Original Link: http://www.anandtech.com/show/1689

This year's E3 has been, overall, a pretty big letdown. The show itself hasn't been very interesting simply because it's mostly current-gen titles and hardware. For the E3 just before the launch of Microsoft's Xbox 360, we were a bit disappointed not to see any working hardware at the show outside of the ATI booth.

With a relatively light schedule thanks to the small size of the show, we were able to spend quite a bit of time digging deeper on the two highlights of this year's E3 - ATI's Xbox 360 GPU, and NVIDIA's RSX, the GPU powering the PlayStation 3.

Given that both of the aforementioned GPU designs are very closely tied to their console manufacturers, information flow control was dictated by the console makers, not the GPU makers. And unfortunately, neither Microsoft or Sony were interested in giving away more information than their ridiculously light press releases.

Never being satisfied with the norm, we've done some digging and this article is what we've managed to put together. Before we get started, we should mention a few things:

1) Despite our best efforts, information will still be light because of the strict NDAs imposed by Microsoft and Sony on the GPU makers.

2) Information on NVIDIA's RSX will be even lighter because it is the more PC-like of the two solutions and as such, a lot of its technology overlaps with the upcoming G70 GPU, an item we currently can't talk about in great detail.

With those items out of the way, let's get started, first with what has already been announced.

The Xbox 360 GPU, manufactured by ATI, is the least PC-like of the two GPUs for a number of reasons, the most obvious being its 10MB of embedded DRAM. Microsoft announced that the 10MB of embedded DRAM has 256GB/s of bandwidth availble to it; keep this figure in mind, as its meaning isn't as clear cut as it may sound.

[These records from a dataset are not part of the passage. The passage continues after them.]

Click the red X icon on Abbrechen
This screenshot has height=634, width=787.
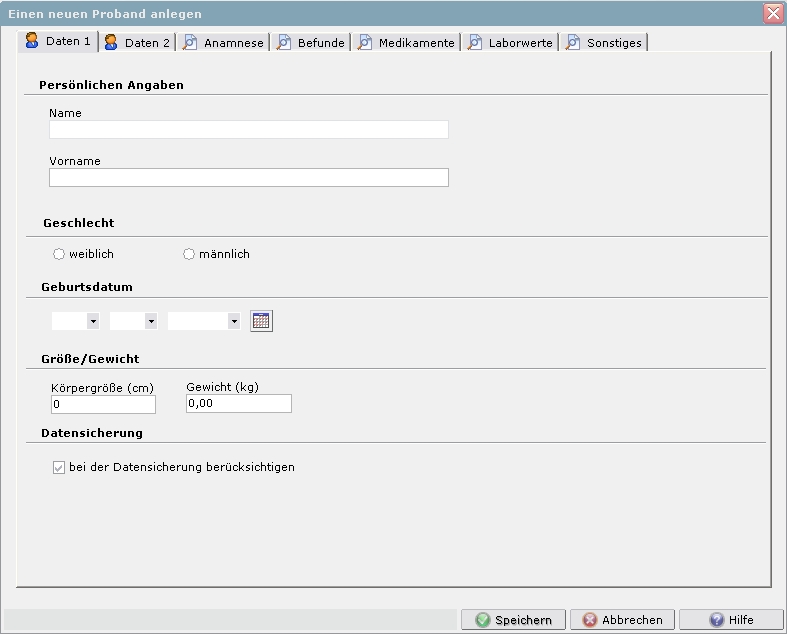(x=590, y=620)
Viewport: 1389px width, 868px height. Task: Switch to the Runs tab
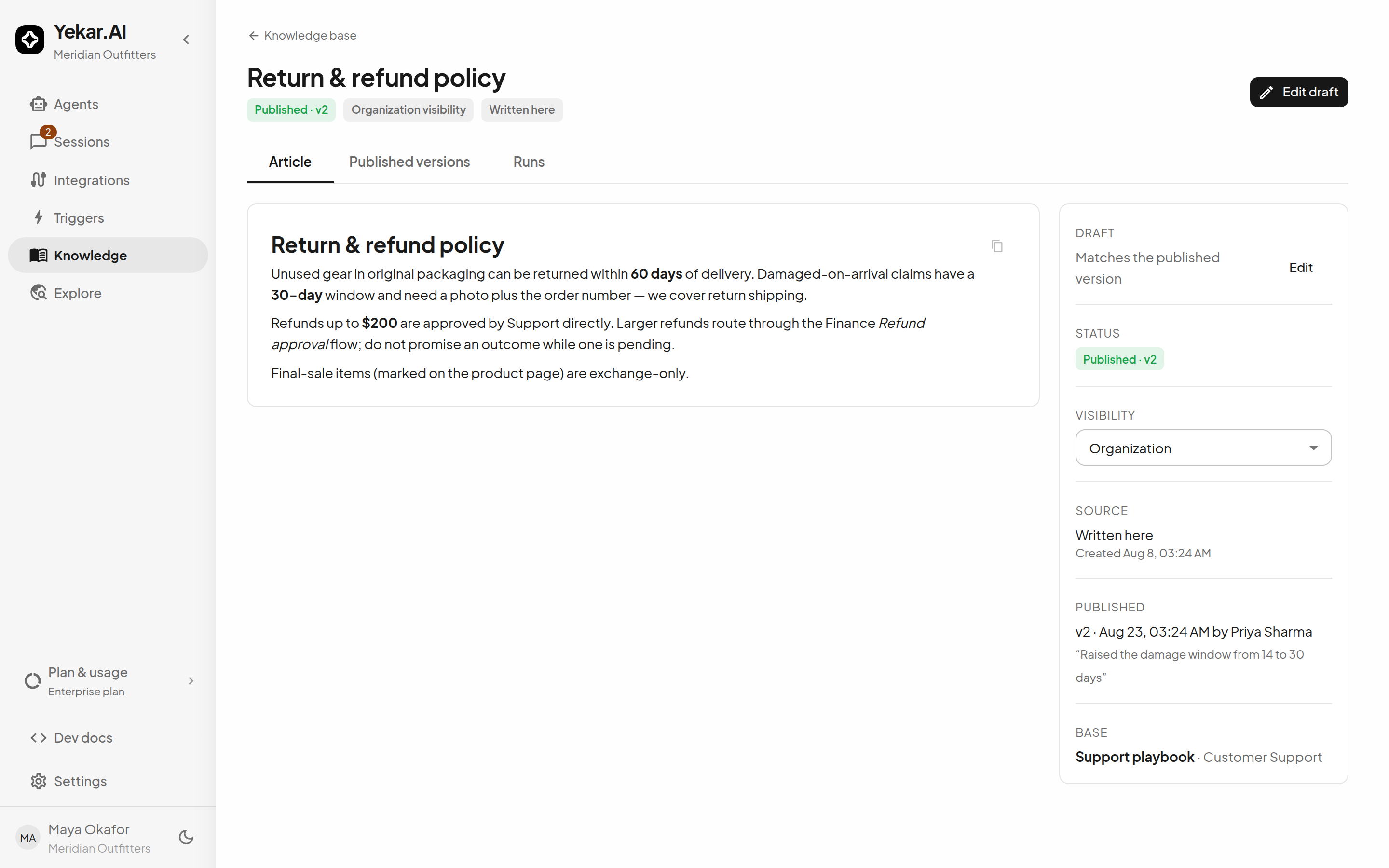pyautogui.click(x=529, y=162)
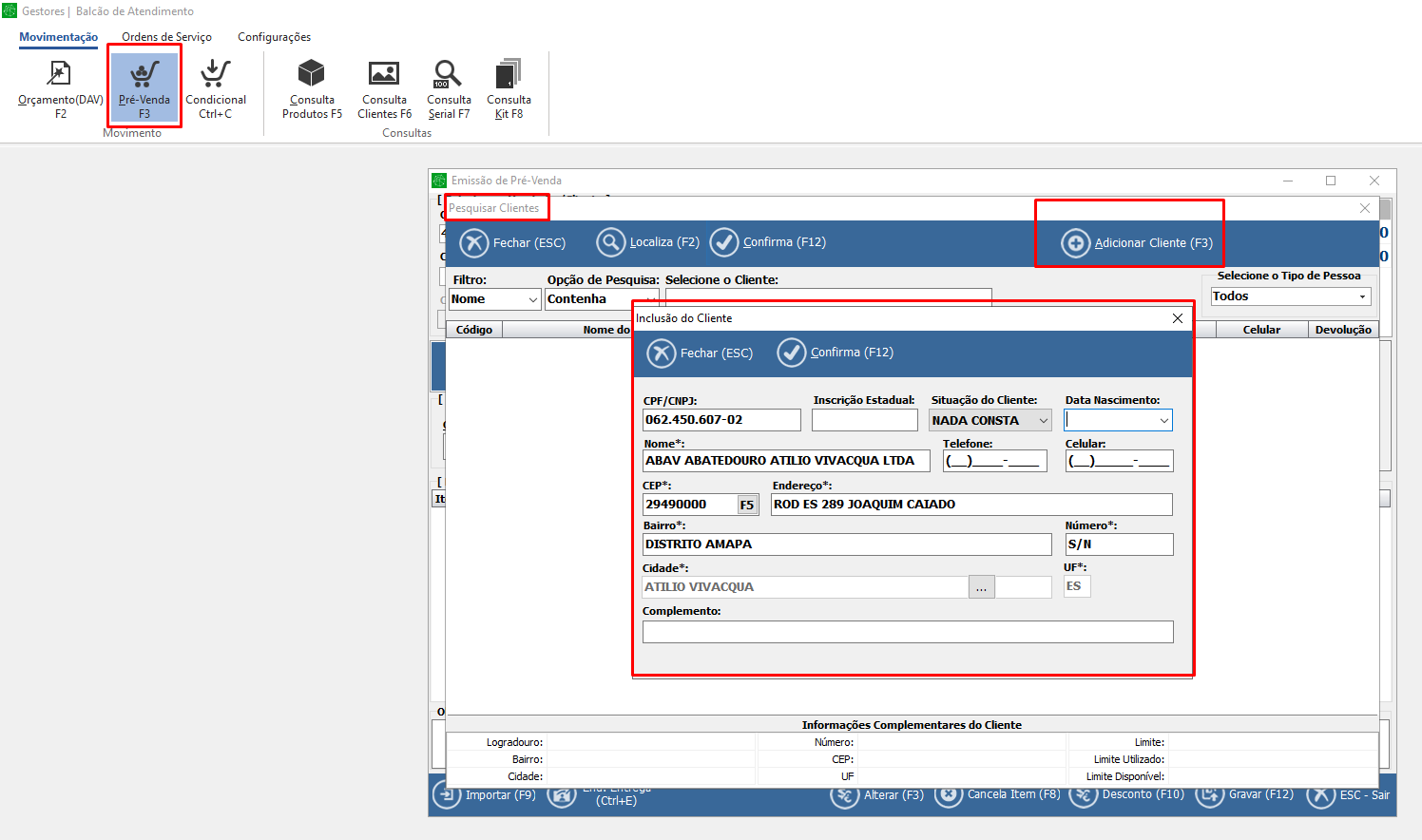
Task: Open Situação do Cliente dropdown
Action: point(1043,421)
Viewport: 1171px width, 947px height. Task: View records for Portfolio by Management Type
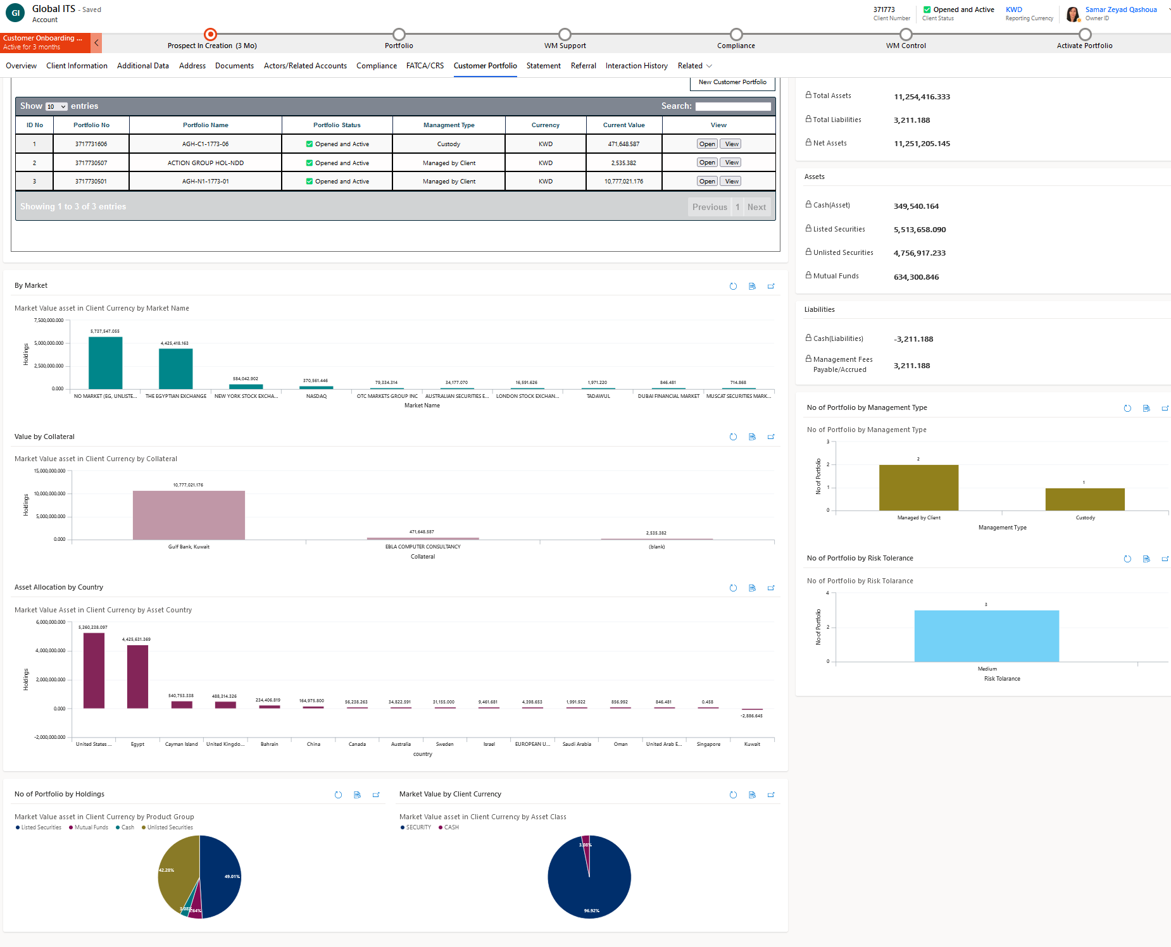tap(1146, 408)
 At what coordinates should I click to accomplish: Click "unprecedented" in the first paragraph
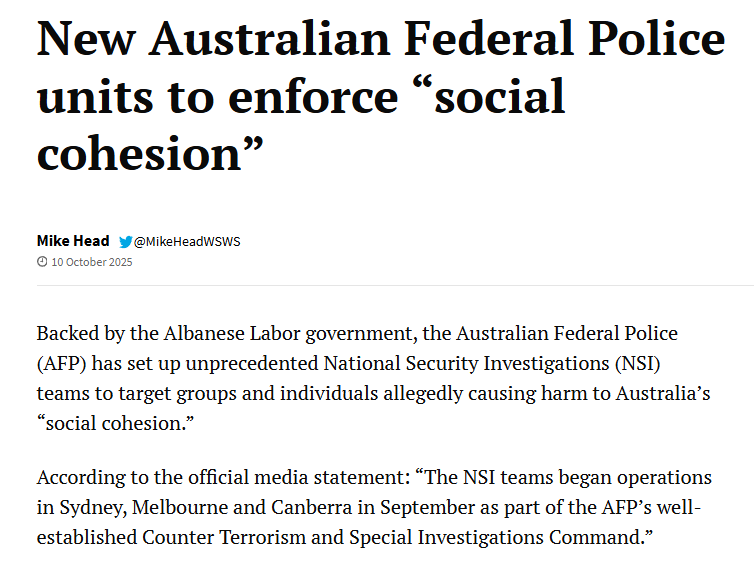251,364
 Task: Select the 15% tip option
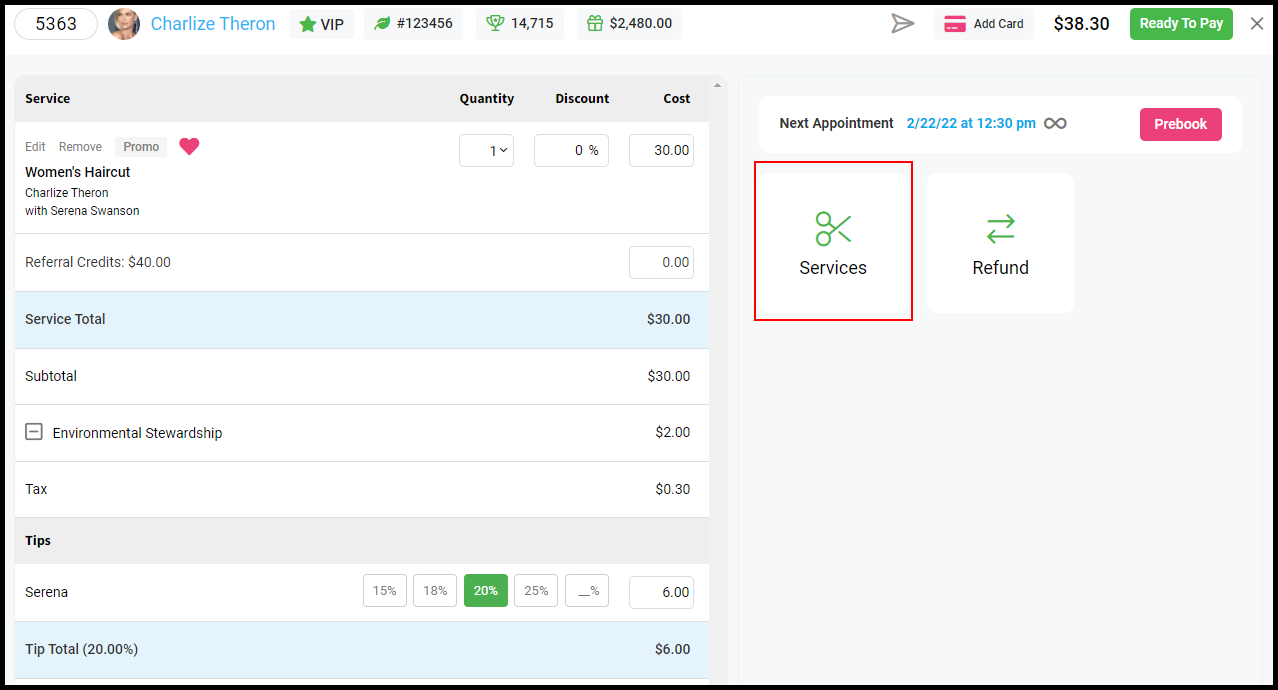point(385,591)
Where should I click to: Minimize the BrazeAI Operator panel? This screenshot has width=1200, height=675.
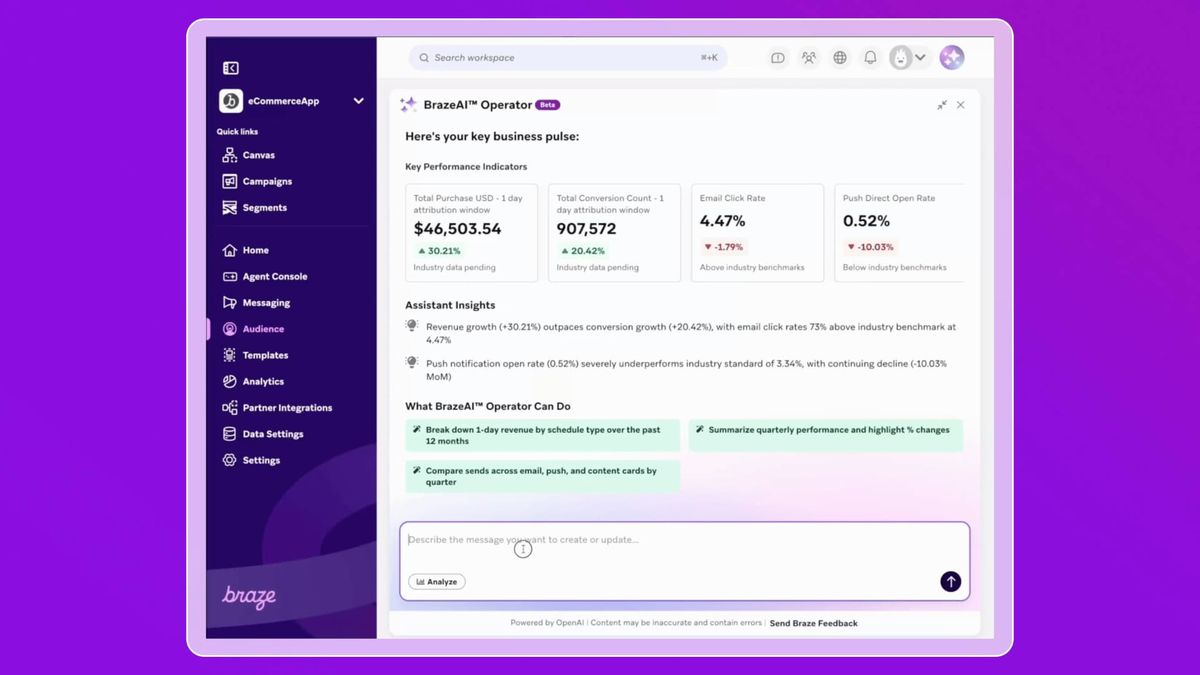[942, 105]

The GPU operates at 500MHz and has a 256-bit memory interface to 512MB of 700MHz GDDR3 system memory (that is also shared with the CPU).

Another very prominent feature of the GPU is that it implements ATI's first Unified Shader Architecture, meaning that there are no longer any discrete pixel and vertex shader units, they are instead combined into a set of universal execution units that can operate on either pixel shader or vertex shader instructions. ATI is characterizing the width of the Xbox 360 GPU as being 48 shader pipelines; we should caution you that these 48 pipelines aren't directly comparable to current 16-pipeline GPUs, but rest assured that the 360 GPU should be able to shade and texture more pixels per clock than ATI's fastest present-day GPU.

Now let's move on to NVIDIA's RSX; the RSX is very similar to a PC GPU in that it features a 256-bit connection to 256MB of local GDDR3 memory (operating at 700MHz). Much like NVIDIA's Turbo Cache products, the RSX can also render to any location in system memory, giving it access to the full 256MB of system memory on the PS3 as well.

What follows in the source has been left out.